Training stuck with multi GPU MAG dataset

Hi everyone,
When I’m trying to train the MAG dataset with multi GPU following the example here: dgl/train_multi_gpus.py at master · dmlc/dgl · GitHub . I found my code is always stuck with mp.spawn in line 285 and it cannot go into the train function. I wonder if anyone has encountered similar problems before and how did you solve it? :blush:

Thanks.

could you share any call stacks when get stuck? train() cannot be called? could you share the command you’re using?

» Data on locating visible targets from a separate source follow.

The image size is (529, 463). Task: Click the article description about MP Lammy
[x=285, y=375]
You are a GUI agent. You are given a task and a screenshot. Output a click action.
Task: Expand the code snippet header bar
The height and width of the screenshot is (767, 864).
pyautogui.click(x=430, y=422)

@Rhett-Ying When trying to repro @test 's issue, I got this error with 0.9.x branch.
Command#: python train_multi-gpus.py

# python train_multi_gpus.py
Loading graph
Traceback (most recent call last):
  File "train_multi_gpus.py", line 276, in <module>
    (g,), _ = dgl.load_graphs(args.graph_path)
  File "/opt/conda/lib/python3.8/site-packages/dgl-0.9.0-py3.8-linux-x86_64.egg/dgl/data/graph_serialize.py", line 174, in load_graphs
    check_local_file_exists(filename)
  File "/opt/conda/lib/python3.8/site-packages/dgl-0.9.0-py3.8-linux-x86_64.egg/dgl/data/graph_serialize.py", line 36, in check_local_file_exists
    raise DGLError("File {} does not exist.".format(filename))
dgl._ffi.base.DGLError: File ./graph.dgl does not exist.

Did you run the pre-processing before train? follow this: dgl/examples/pytorch/ogb_lsc/MAG240M at master · dmlc/dgl · GitHub

No, I did not. Will re-do with the preprocess.

This topic was automatically closed 30 days after the last reply. New replies are no longer allowed.